Obviously, the code has been anonymized. What I want to accomplish is to track whether there is a difference between processes that have been started vs completed.

EDIT / ADDITIONAL INFO 2021-11-18

I used the projects.timeSeries v3 API for further debugging. Apparently the outer_join operation assumes that the labels between the two timeseries are the same, which is not the case in my example.

Does anybody know, how to delete the labels, so I can perform the join and aggregation?

EDIT / ADDITIONAL INFO 2021-11-19

The aggregation now works as I managed to delete the labels using the map drop[...] maplet.

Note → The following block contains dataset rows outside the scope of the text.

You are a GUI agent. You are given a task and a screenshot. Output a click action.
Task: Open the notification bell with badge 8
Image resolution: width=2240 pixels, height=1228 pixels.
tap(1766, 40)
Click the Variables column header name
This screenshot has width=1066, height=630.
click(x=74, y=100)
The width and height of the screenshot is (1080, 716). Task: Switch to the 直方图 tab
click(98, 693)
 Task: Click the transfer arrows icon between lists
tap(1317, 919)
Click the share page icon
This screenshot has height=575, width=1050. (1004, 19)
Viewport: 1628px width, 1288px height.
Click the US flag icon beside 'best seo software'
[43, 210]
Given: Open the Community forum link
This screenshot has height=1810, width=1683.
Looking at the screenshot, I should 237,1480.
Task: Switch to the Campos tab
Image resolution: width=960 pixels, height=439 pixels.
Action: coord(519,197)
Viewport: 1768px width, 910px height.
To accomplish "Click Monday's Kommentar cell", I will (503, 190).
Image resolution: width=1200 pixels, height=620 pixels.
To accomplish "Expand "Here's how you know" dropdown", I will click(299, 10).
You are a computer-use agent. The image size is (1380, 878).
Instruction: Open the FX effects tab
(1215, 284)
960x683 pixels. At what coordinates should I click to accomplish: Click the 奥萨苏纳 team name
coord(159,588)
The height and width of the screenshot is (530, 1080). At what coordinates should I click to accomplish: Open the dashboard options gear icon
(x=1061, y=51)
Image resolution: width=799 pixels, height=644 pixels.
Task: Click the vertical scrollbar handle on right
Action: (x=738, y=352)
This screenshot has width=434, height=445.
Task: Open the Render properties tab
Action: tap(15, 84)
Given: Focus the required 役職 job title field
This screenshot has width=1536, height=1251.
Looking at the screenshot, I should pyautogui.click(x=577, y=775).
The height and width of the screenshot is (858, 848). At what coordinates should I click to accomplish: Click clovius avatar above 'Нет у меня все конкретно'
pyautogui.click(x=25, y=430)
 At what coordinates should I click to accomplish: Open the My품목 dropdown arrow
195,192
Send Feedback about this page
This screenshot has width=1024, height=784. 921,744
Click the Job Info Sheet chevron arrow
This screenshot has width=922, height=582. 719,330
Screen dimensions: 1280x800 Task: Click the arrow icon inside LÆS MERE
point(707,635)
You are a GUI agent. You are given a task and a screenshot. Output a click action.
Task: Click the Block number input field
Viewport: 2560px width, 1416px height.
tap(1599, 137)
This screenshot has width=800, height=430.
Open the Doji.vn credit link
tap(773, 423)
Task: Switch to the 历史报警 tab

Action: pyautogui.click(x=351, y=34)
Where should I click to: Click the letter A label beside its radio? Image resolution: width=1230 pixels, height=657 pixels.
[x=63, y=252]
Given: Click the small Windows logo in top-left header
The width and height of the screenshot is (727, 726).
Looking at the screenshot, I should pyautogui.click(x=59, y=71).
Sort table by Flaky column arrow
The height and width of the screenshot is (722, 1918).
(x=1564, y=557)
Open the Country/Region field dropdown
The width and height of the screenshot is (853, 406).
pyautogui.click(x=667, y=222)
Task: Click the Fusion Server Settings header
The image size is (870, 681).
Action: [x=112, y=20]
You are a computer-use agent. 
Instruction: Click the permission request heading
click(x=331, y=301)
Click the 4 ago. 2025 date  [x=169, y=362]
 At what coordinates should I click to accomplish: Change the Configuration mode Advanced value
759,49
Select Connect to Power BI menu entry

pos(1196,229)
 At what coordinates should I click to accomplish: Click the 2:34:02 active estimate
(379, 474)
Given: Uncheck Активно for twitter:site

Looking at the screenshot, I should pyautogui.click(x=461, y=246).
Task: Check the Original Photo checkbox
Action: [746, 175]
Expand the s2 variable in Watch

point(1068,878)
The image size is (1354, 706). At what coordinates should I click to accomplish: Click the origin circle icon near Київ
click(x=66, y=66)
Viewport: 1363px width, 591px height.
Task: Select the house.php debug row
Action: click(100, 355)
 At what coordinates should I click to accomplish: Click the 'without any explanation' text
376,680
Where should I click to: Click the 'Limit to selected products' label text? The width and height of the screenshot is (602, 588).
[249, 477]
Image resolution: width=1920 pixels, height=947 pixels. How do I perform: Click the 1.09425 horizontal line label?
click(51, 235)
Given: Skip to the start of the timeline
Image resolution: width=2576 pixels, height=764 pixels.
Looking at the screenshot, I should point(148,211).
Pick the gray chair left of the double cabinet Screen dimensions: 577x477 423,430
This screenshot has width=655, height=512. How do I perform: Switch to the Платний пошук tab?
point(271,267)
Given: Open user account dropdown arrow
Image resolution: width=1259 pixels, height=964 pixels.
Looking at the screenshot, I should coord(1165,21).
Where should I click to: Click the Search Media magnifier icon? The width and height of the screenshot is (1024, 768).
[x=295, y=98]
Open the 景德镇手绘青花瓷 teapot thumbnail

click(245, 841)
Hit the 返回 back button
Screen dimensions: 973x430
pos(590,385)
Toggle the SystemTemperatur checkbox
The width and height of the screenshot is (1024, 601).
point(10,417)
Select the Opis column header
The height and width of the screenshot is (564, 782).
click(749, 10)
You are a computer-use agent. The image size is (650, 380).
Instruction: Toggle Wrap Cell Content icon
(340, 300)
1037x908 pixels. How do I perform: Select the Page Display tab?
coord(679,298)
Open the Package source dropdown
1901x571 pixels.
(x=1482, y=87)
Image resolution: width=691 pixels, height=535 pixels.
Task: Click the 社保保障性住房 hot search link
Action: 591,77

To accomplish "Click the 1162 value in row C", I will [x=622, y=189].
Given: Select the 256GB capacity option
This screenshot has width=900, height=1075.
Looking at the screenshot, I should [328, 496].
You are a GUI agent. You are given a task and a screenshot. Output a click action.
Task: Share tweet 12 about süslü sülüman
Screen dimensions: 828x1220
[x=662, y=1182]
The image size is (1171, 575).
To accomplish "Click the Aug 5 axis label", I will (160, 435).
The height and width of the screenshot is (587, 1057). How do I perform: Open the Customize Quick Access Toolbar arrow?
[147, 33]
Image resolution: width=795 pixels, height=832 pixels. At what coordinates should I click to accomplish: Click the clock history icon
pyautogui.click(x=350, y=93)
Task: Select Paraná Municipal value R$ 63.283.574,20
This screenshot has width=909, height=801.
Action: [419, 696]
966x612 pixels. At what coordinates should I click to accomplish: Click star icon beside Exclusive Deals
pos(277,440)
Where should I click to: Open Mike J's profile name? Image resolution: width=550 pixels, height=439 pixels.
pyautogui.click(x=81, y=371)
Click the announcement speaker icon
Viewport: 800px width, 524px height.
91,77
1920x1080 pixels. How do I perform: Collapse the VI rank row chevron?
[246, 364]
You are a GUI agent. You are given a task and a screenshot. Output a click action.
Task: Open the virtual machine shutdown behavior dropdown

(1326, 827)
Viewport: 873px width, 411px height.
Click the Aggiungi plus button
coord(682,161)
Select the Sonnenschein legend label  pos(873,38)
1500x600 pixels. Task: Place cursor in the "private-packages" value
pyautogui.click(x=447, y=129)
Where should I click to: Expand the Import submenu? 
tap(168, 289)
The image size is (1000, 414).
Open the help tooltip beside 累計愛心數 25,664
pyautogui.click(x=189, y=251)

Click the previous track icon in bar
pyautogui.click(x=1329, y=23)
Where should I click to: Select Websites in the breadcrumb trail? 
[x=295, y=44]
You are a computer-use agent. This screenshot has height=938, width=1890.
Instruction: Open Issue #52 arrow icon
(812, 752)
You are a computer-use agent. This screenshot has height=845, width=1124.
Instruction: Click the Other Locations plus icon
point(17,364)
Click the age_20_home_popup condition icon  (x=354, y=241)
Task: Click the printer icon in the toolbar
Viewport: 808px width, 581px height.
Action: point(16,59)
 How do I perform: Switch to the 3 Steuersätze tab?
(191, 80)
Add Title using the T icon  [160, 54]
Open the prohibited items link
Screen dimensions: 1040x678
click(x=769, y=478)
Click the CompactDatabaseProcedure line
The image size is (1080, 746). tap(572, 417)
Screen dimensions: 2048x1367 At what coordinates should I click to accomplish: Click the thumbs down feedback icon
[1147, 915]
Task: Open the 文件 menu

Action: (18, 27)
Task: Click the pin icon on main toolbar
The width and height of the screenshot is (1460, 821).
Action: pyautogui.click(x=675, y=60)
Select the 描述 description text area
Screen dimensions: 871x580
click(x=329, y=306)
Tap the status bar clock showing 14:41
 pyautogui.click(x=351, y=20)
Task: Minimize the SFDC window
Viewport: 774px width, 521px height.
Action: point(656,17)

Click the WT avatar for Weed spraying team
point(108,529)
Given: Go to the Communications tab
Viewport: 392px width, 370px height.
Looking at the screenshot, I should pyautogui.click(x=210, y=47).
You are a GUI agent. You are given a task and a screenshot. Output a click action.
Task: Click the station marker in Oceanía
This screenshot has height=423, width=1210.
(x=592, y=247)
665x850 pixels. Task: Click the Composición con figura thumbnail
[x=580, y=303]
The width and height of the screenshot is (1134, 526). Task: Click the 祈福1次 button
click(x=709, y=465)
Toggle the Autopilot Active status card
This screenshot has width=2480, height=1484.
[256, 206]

The challenge was indeed the labels as these labels are generated by the Spring Boot implementation of Micrometer. Since the labels are distinct between these two metrics the join operation was always empty for join, or only the second timeseries for outer_join.


Solution

  • This is what I got so far. Now the aggregation works as the labels are deleted. I will update this example when I know more.

    fetch global
    | { 
        t_0:
          metric 'custom.googleapis.com/http/server/requests/count'
          | filter
            (metric.service == 'service-a' && metric.uri =~ '/api/started')
          | every (1m)
          | map drop [resource.project_id, metric.status, metric.uri, metric.exception, metric.method, metric.service, metric.outcome]
        ; t_1:
          metric 'custom.googleapis.com/http/server/requests/count'
          | filter
            (metric.service == 'service-a' && metric.uri =~ '/api/completed')
          | every (1m)
          | map drop [resource.project_id, metric.status, metric.uri, metric.exception, metric.method, metric.service, metric.outcome]
      }
    | within   d'2021/11/18-00:00:00', d'2021/11/18-15:15:00'
    | outer_join 0
    | value val(0)-val(1)